Google changed my life!
Have you ever been Googled? I have, and it’s the reason I am married today. I met my husband the last semester of my senior year in high school. I was 17, young and dumb; but of course I knew it all. I still remember the moment I saw him. I still remember the feeling inside my heart. It was definitely a defining moment for me. I took one look at him and knew I had to know him. That’s exactly what happened. It was fast, furious and fantastic! Life, a big lie, another girl and her lie, my insecurities; all contributed to losing each other by the beginning of the summer.

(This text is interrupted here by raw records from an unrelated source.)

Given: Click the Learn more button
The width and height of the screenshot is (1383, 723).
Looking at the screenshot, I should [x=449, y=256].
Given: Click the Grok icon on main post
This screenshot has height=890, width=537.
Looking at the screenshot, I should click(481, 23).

Flash forward 20 or more years: I walked into my office one morning September 3, 2008 to be exact, turned on my computer, logged into my email and there it was; an email from him. My jaw dropped and tears filled my eyes. I could not believe it. He Googled my name and found a bio on my employers website! I had heard over the years, here and there, about his life. He had married the other girl and had 3 kids. I knew his soul though; I knew he would never leave her. Once he commits he commits. He is one of the most loyal person’s I have ever known. My oldest daughter is a close second I have to say; the point is that it never occurred to me over the years that we could ever be together. I had neatly packed that memory away. Turns out the other girl destroyed not only their marriage by having an affair with a 17-year-old boy; but she abandoned her children for almost a year so she could play with the boy. Then to cap it off she kidnapped them, with the 17-year-old in the front seat and took them to Florida. He had no idea where they were and did not see his children for almost a year. She ended up in Kansas City and he lost his kids to the sad life of having them only in the summer and breaks during the school year. Listening to this broke my heart but it also made my heart race. He was single and he was mine.

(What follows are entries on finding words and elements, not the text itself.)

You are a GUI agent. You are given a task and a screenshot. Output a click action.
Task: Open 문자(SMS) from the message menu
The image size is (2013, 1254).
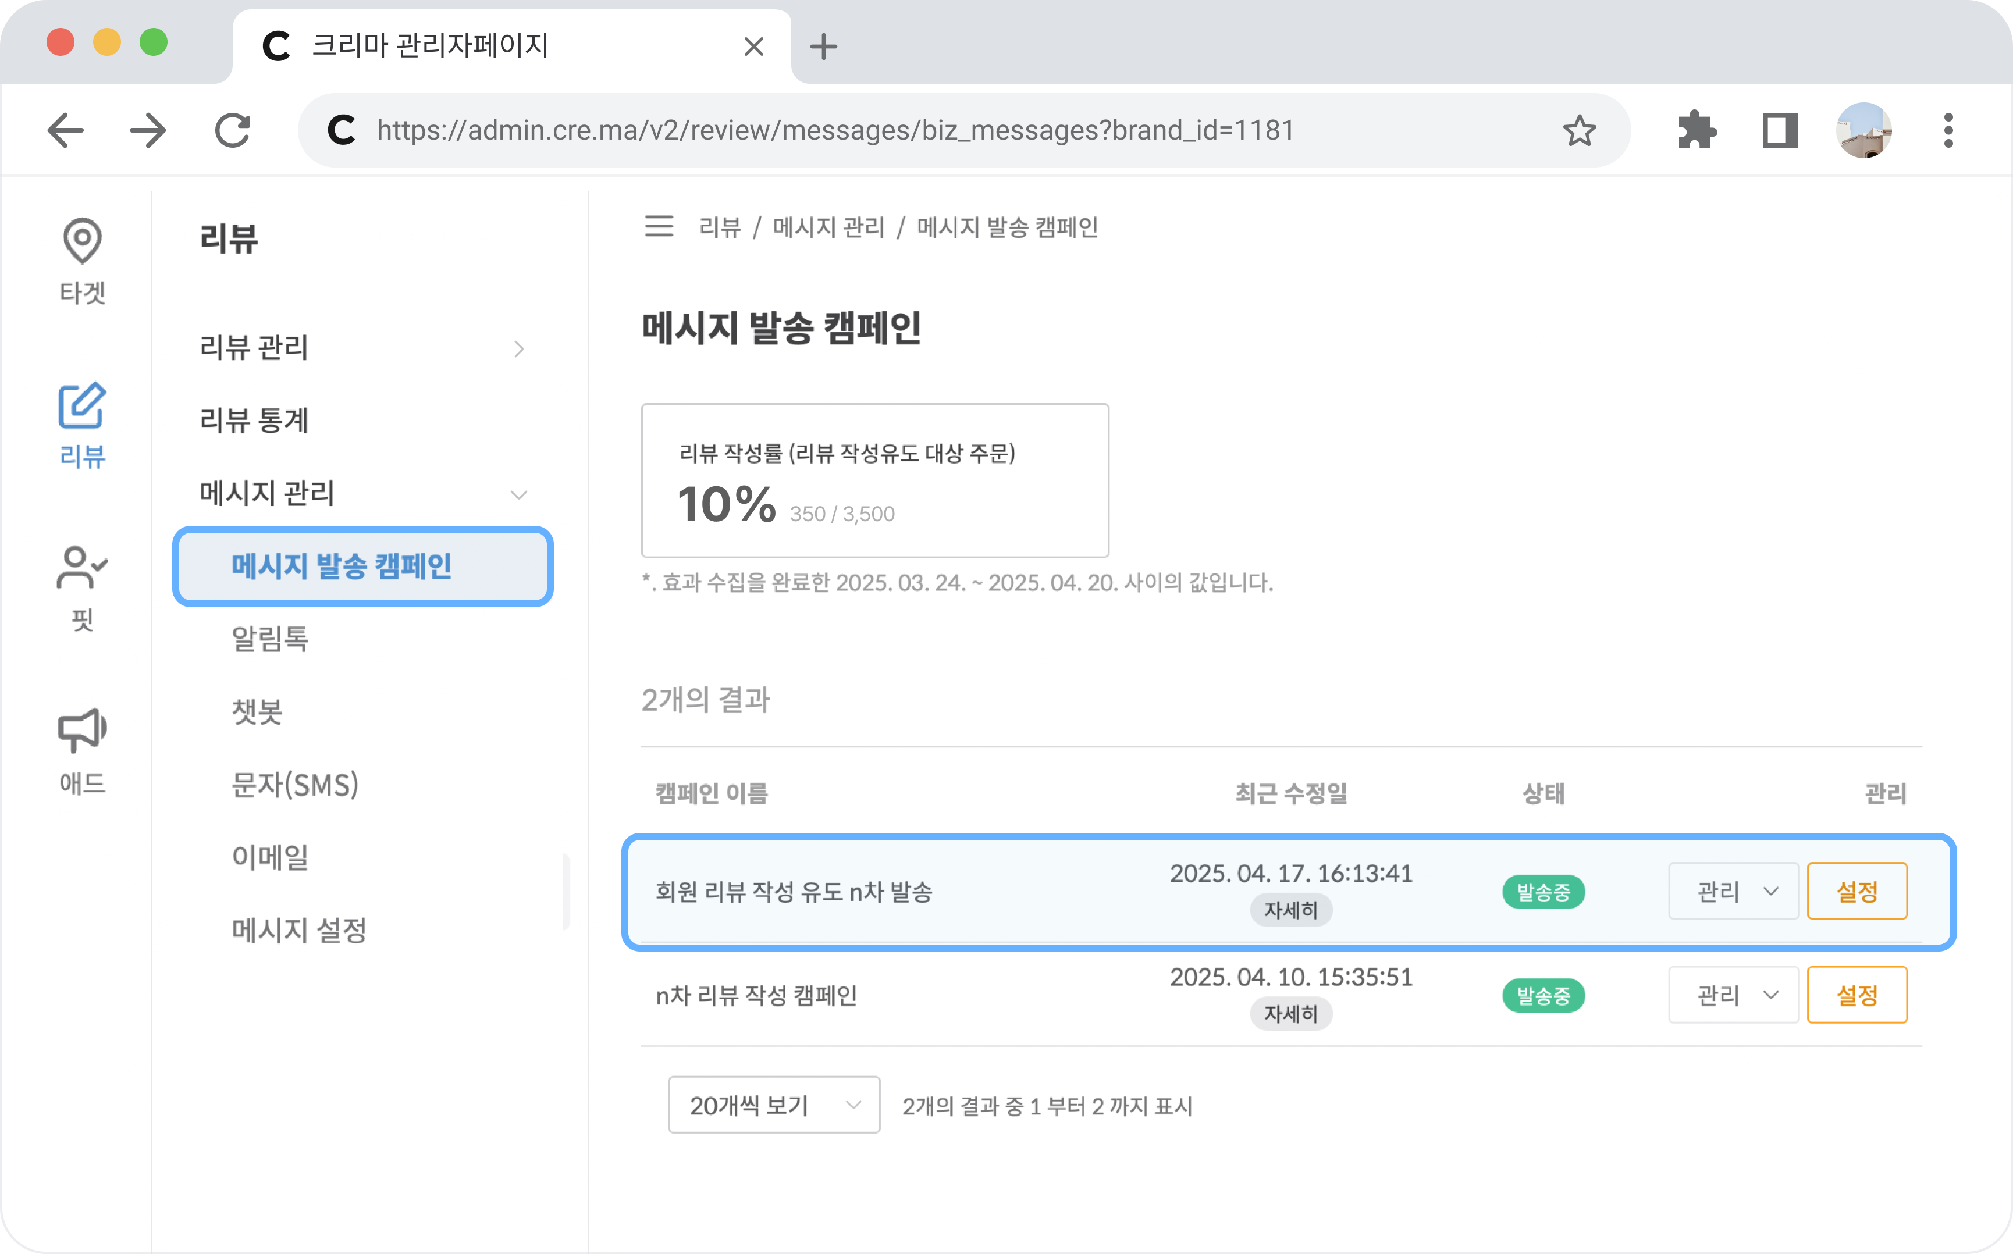[x=295, y=785]
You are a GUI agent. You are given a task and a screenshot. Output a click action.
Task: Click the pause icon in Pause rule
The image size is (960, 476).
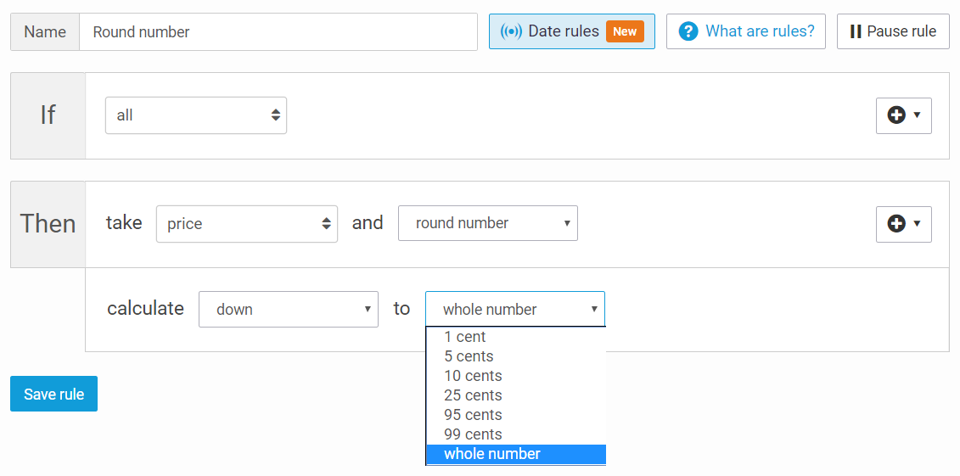point(856,31)
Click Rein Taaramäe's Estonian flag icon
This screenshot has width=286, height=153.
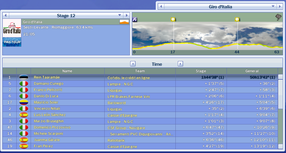(x=23, y=77)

By Thanksgiving we were engaged and in December he moved into my house. Its been amazing. I love our life. All of the challenges and choices we have had to endure both separately and together have enriched our life in ways I could never have understood. I spent my life wanting to feel loved. I never felt that from my father, or the bad choices in men that I made over the years but this man loves me. I feel it so strongly and completely that it makes me cry sometimes. I finally got the boy! All because of Google! So raise your glass to us! We have been married a year today and in September we will celebrate our 2 year Google Anniversary! Although, it feels like we have been together for a lifetime! I love you Jerrod, always have and always will!